Natural resource extraction varies widely from state to state. In Alabama, extractive industries accounted for 1.5% of gross domestic product (GDP) in 2015.

Natural resource ownership in the U.S. is closely tied to land ownership. Land can be owned by citizens, corporations, Indian tribes or individuals, or governments (for instance, federal, state, or local governments). Much of the data on this site is limited to natural resource extraction on federal land, which represents 2.6% of all land in Alabama.

Alabama also borders an offshore area with significant natural resource extraction, which may contribute to the state’s economy. For production and revenue data about offshore extraction near Alabama, see the Gulf of Mexico.

Production

Energy production: The U.S. Energy Information Administration publishes a profile of energy production and usage in Alabama.

Alabama ranks among the top five states in the U.S. for production of:

  • Wood-derived fuel: #3 in the nation (7% of U.S. production)

Nonenergy minerals: The U.S. Geological Survey publishes information about nonenergy mineral extraction in the USGS Minerals Yearbook for Alabama.

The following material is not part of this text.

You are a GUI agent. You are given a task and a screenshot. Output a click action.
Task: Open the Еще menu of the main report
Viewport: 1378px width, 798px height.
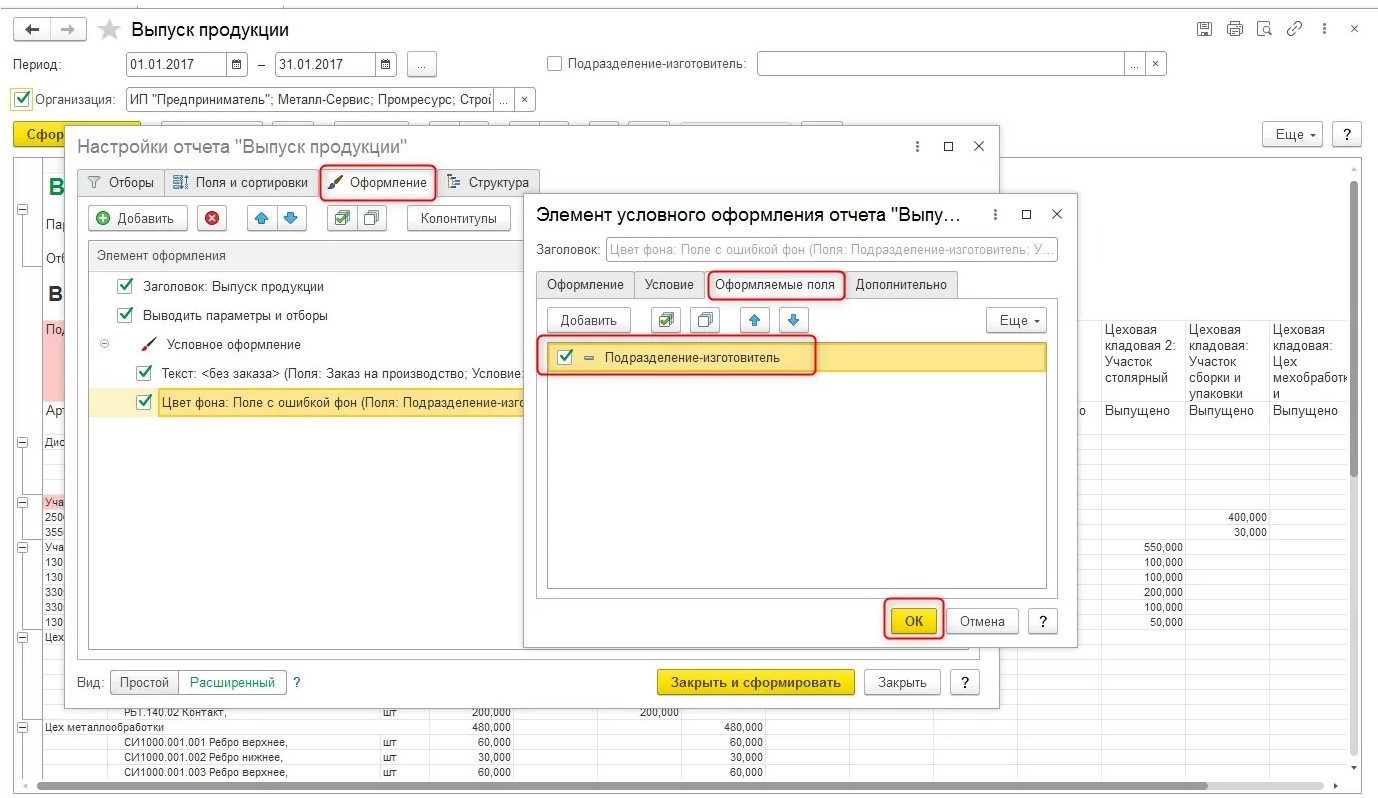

The Energy Information Administration collects data about all energy-related natural resources produced on federal, state, and privately owned land.

Data and documentation

Coal

0 tons of coal were produced in Alabama in 2016.

Hydroelectric

7,720,695 megawatt hours of hydroelectric energy were produced in Alabama in 2016.

Crude oil

8,258,000 barrels of crude oil were produced in Alabama in 2016.

Natural gas

0 mcf of natural gas were produced in Alabama in 2016.

Other biomass

46,026 megawatt hours of other biomass energy were produced in Alabama in 2016.

Solar

31,261 megawatt hours of solar energy were produced in Alabama in 2016.

Wood-derived fuel

3,212,119 megawatt hours of wood-derived fuel energy were produced in Alabama in 2016.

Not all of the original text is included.